Voir aussi les autres photos (7), et les vidéos (12 et 13).
La déferlante éolienne est considérablement aidée par les estimations très peu réalistes de l’ADEME, par les ornithologues (à de rares exceptions près), par l’industrie éolienne, ses agents, ses consultants, ses activistes etc. Elle est aussi facilitée par de considérables apports de fonds publics, provenant d’une taxe de 15% sur nos factures d’électricité (CSPE). Ces milliards d’euros permettent d’aplanir tous les obstacles, de passer outre toutes les législations de protection de la nature. Parcs naturels régionaux, routes de migrations des oiseaux et des chauves-souris, territoires vitaux d’espèces prioritaires en danger d’extinction (comme le sont par exemple en France les aigles de Bonelli), rien ne résiste. Les ornithologues se taisent, et l’on n’entend qu’un seul son de cloche: celui des consultants, dont le ton est donné par les promoteurs qui les emploient.
Les préfets, qui donnent le feu vert aux projets éoliens, et les fonctionnaires qui étudient leurs dossiers, ont rarement d’autres données sous la main que le rapport d’impact préparé pas ces consultants si peu objectifs. J’en ai lu une bonne centaine au cours de ces 12 dernières années, et aucun ne concluait que l’impact sur l’environnement serait inacceptable, même lorsque le projet devait être implanté dans une réserve naturelle protégée, ou menaçait une espèce en voie d’extinction. Aucun d’entre eux n’était honnête, sans oublis ou erreurs, exempt de manipulations.

ENTRÉES EXTRAITES:
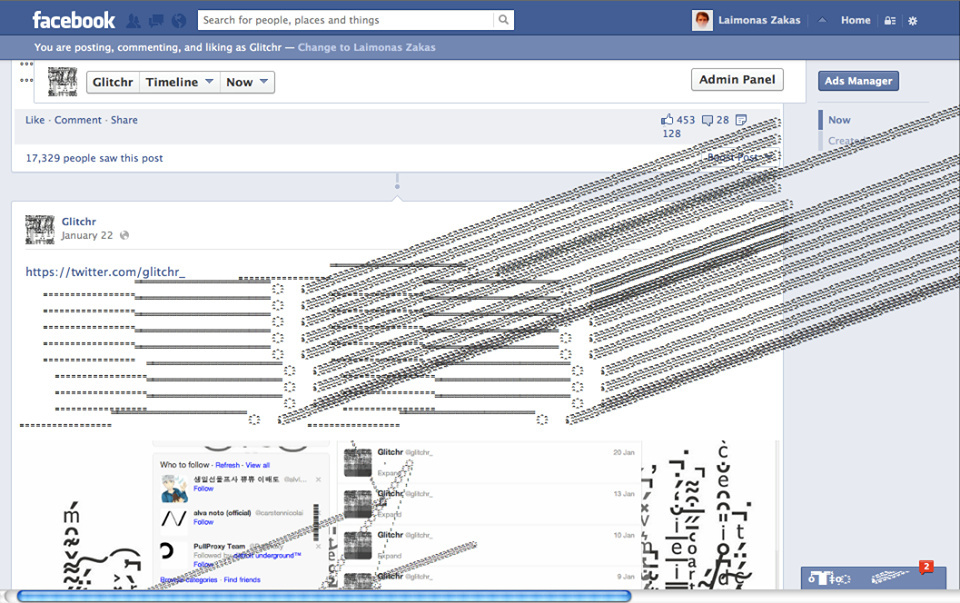Image resolution: width=960 pixels, height=603 pixels.
Task: Click the comments count bubble icon
Action: [x=707, y=120]
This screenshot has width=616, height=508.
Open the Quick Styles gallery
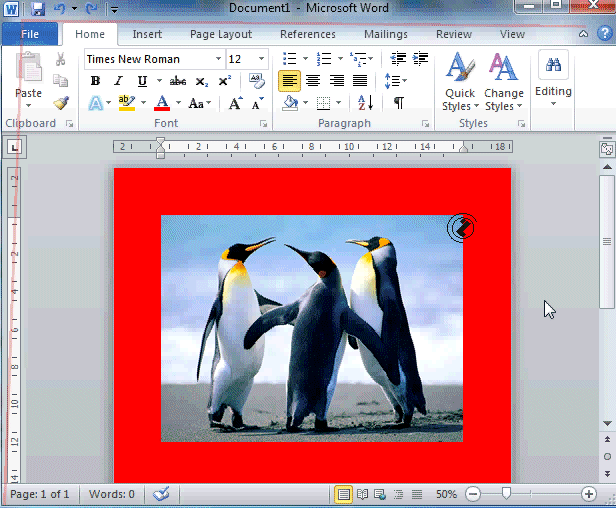[x=460, y=84]
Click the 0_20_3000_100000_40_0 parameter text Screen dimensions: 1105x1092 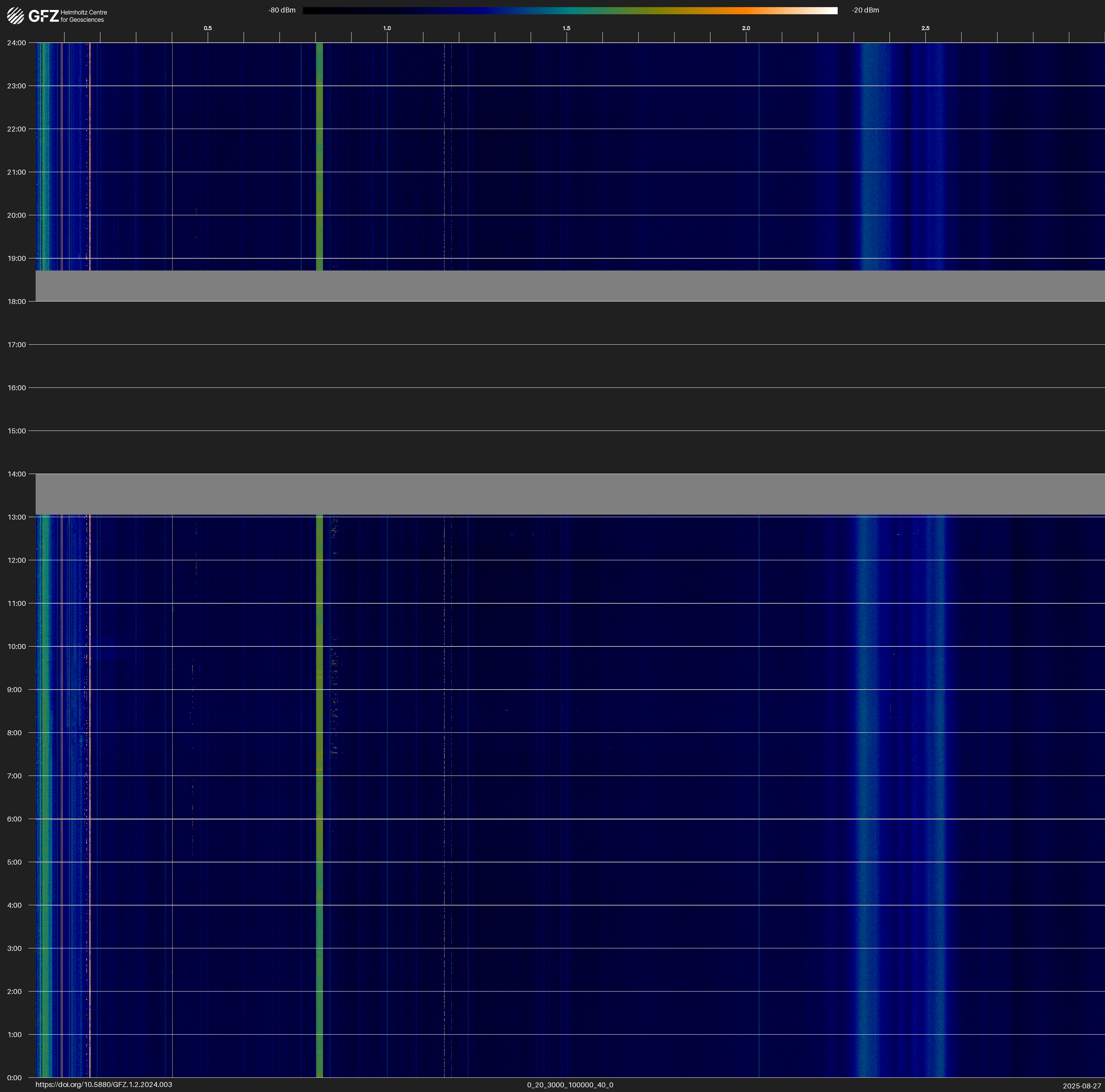(570, 1085)
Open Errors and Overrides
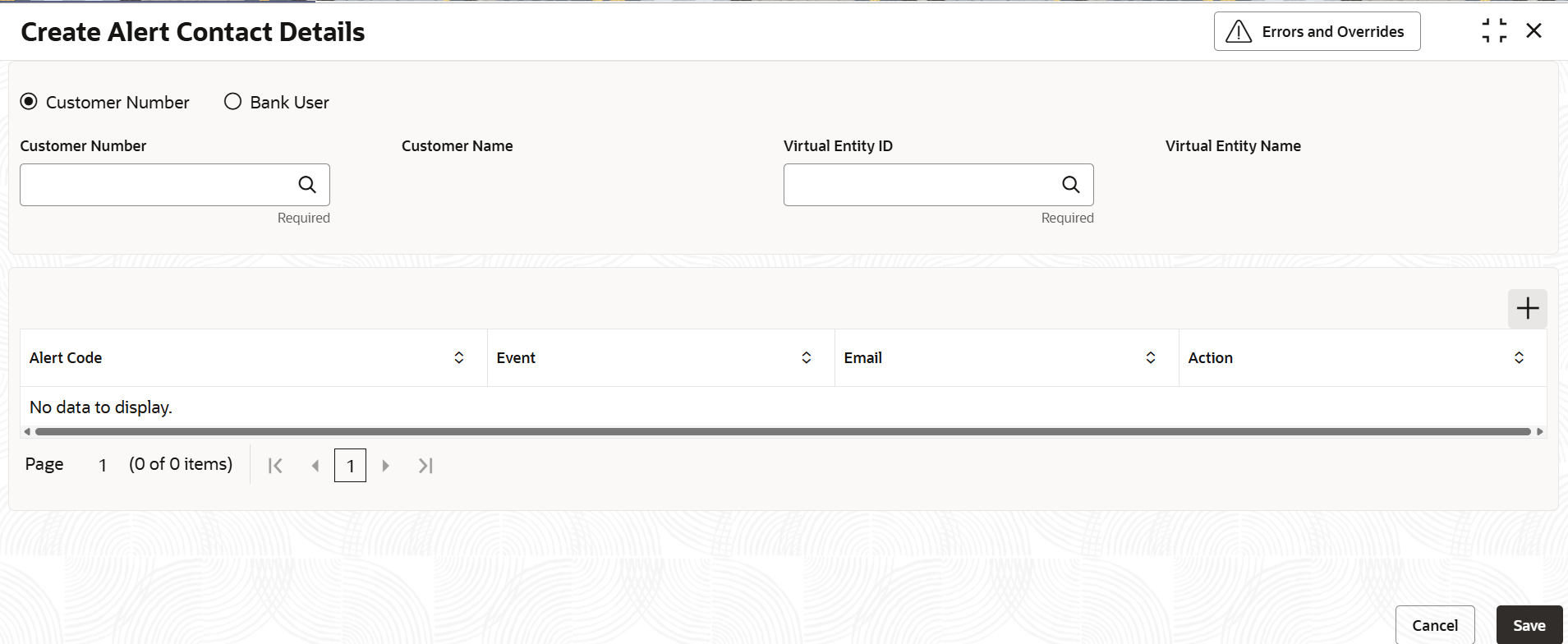The width and height of the screenshot is (1568, 644). pos(1317,31)
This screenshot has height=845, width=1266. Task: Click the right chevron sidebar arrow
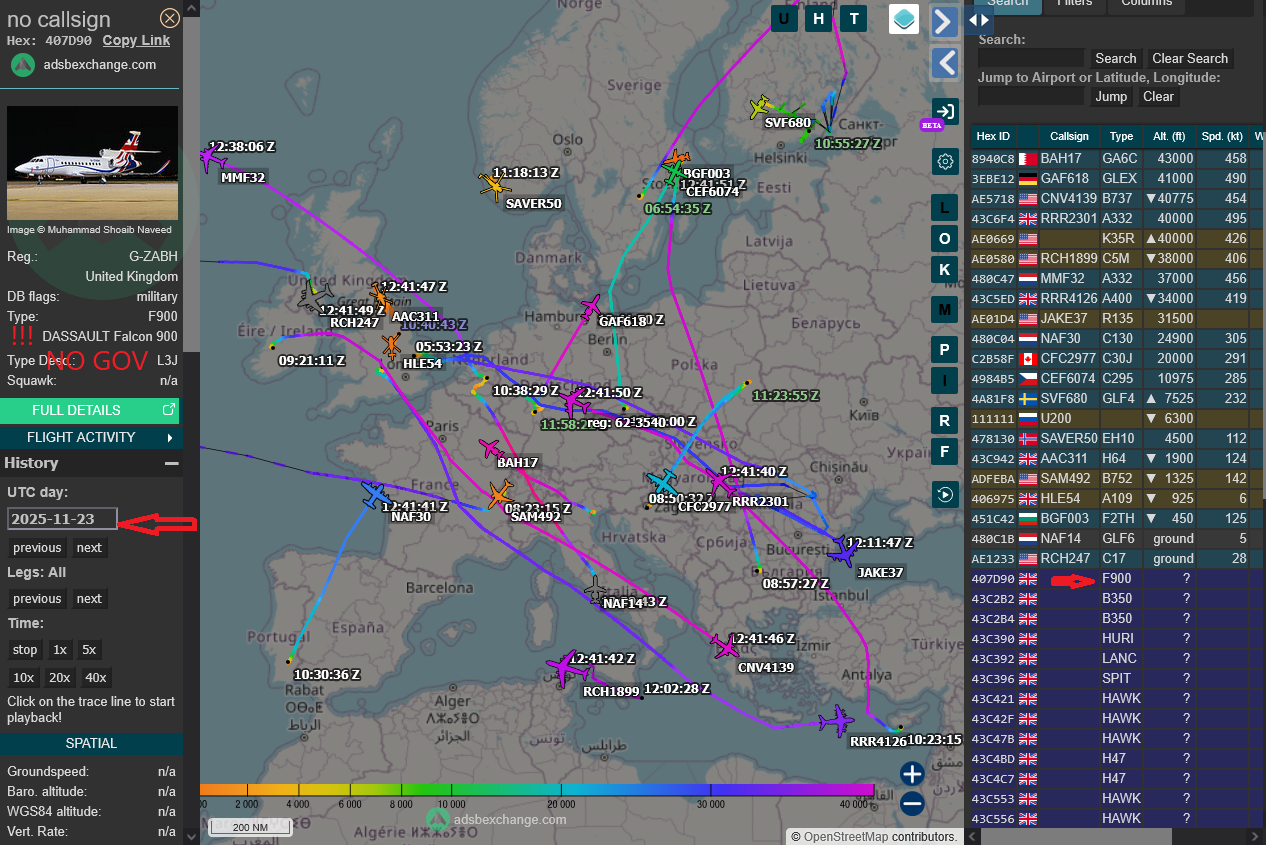click(944, 22)
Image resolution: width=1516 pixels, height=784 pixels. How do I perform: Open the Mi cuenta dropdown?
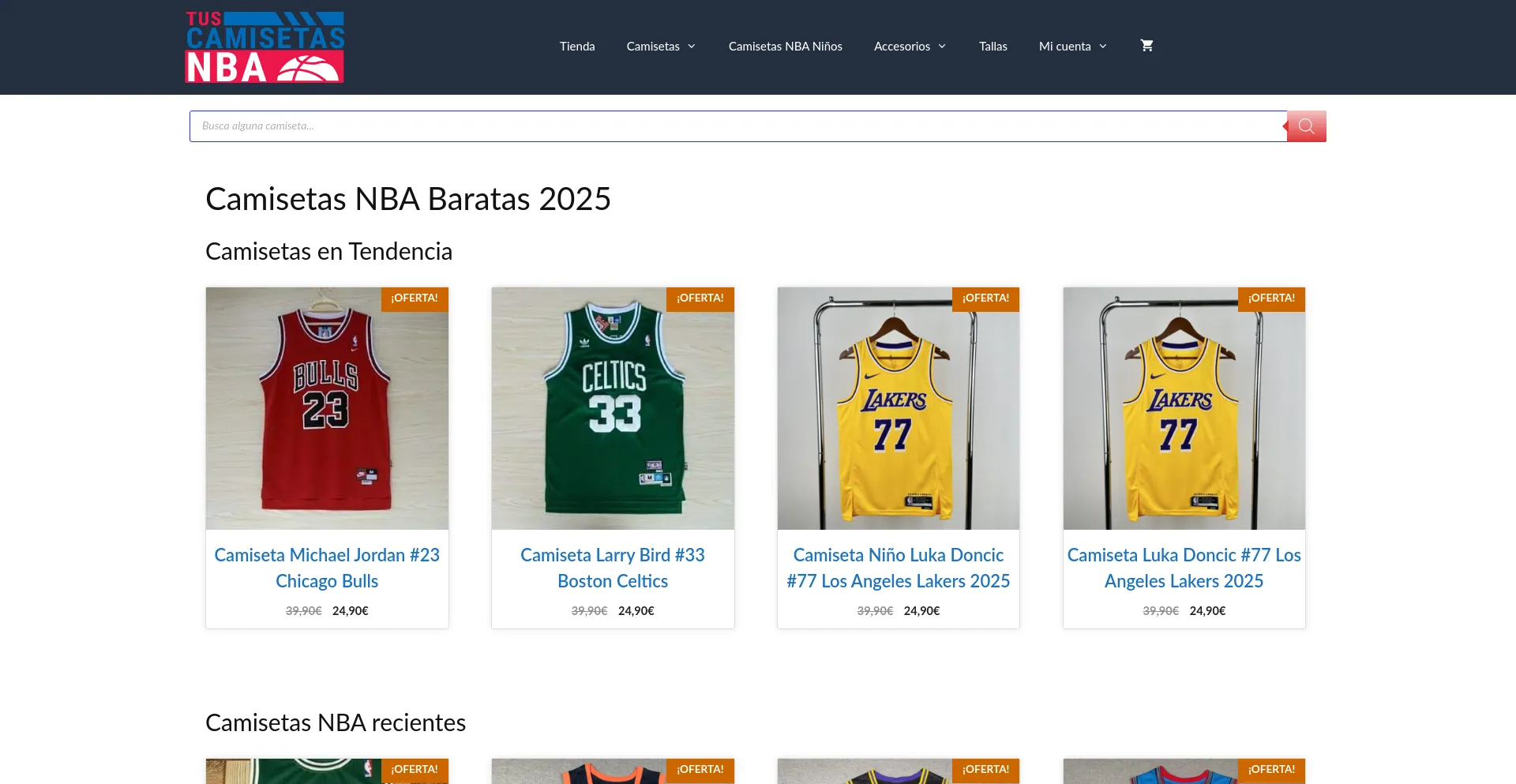[x=1071, y=46]
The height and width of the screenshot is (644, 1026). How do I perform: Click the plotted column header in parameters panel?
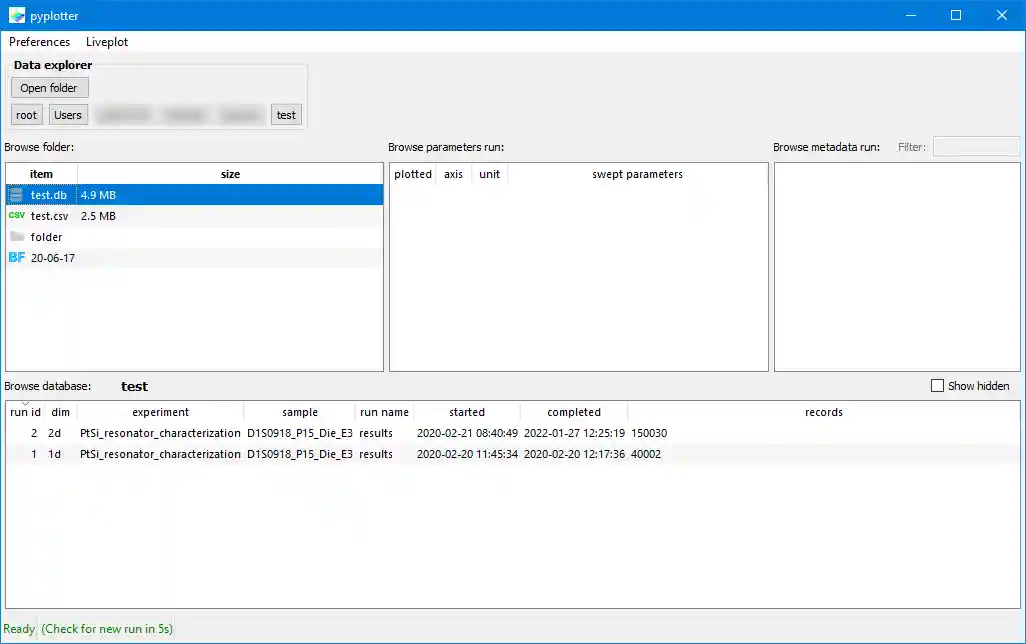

CONSIGNES:
#1 Traduisez en anglais cette phrase du texte sur l'éolien : « Les ornithologues se taisent, et l’on n’entend qu’un seul son de cloche: celui des consultants, dont le ton est donné par les promoteurs qui les emploient. »
#2 Recopiez tel quel le passage du texte sur l'éolien qui va de « La déferlante éolienne » jusqu'à « qui les emploient. ».
#3 Écrivez la suite du texte sur l'éolien après sa dernière phrase.
Les entrées n'ont aucun lien avec le texte sur l'éolien.

RÉSULTATS:
#1 The ornithologists keep silent, and only one side of the story is heard: that of the consultants, whose tone is set by the developers who employ them.

#2
La déferlante éolienne est considérablement aidée par les estimations très peu réalistes de l’ADEME, par les ornithologues (à de rares exceptions près), par l’industrie éolienne, ses agents, ses consultants, ses activistes etc. Elle est aussi facilitée par de considérables apports de fonds publics, provenant d’une taxe de 15% sur nos factures d’électricité (CSPE). Ces milliards d’euros permettent d’aplanir tous les obstacles, de passer outre toutes les législations de protection de la nature. Parcs naturels régionaux, routes de migrations des oiseaux et des chauves-souris, territoires vitaux d’espèces prioritaires en danger d’extinction (comme le sont par exemple en France les aigles de Bonelli), rien ne résiste. Les ornithologues se taisent, et l’on n’entend qu’un seul son de cloche: celui des consultants, dont le ton est donné par les promoteurs qui les emploient.

#3
Pour faire « passer » les projets éoliens à très fort impact sur les espèces protégées, les consultants suggèrent en général l’application de certains procédés visant à la réduction des risques, ou encore ils proposent des formules de « compensation » pour la faune sauvage. Mais il faut savoir qu’aucun de ces procédés, aucune de ces formules n’a prouvé son efficacité, bien au contraire. Le président de la LPO lui-même l’a reconnu (8).
Dans certains pays, dont les Etats Unis, l’Etat délivre maintenant des permis aux propriétaires d’éoliennes afin que leurs machines puissent continuer à massacrer des espèces protégées sans qu’ils puissent être inquiétés par la Justice. S’il existait des moyens de réduire la mortalité, ils seraient employés plutôt que de délivrer ces impopulaires « take permits » (permis de prélèvement). Or les USA, pionniers de l’éolien, ont plus de 30 ans d’expérience dans ce domaine, et ils ont tout essayé pour réduire la mortalité.
Autre exemple : une mesure souvent proposée pour réduire la mortalité des chauves-souris est de ne laisser tourner les pales que lorsque la vitesse du vent dépasse les 6 mètres par seconde (22 kmh).
– Première constatation : la réduction de 90% de mortalité promise n’a pas été vérifiée. Aucune centrale éolienne n’a mis cette mesure en pratique et en a publié les résultats.
– Deuxième constatation : on néglige les 10% (ou 20, 30, ou 50%) de mortalité résiduelle comme s’il était acceptable de tuer de 1,2 à 6 millions de chauves-souris par an au lieu de 12 millions (chiffres applicables à l’Espagne, et bientôt à la France).
– Troisième constatation : la mise en pratique d’une telle mesure ne serait pas vérifiable. Qui, en effet, s’occuperait de vérifier à tout moment, pendant 25 ans, que le propriétaire bride bien les pales de ses éoliennes tel que prévu, réduisant ainsi son revenu? Il faudrait une équipe d’inspecteurs pour le faire. Mais qui les paierait? Et qui s’assurerait que l’exploitant des éoliennes n’aura pas réussi à leur faire fermer les yeux à force de faveurs? L’éolien a déjà causé assez de corruption comme cela! (9)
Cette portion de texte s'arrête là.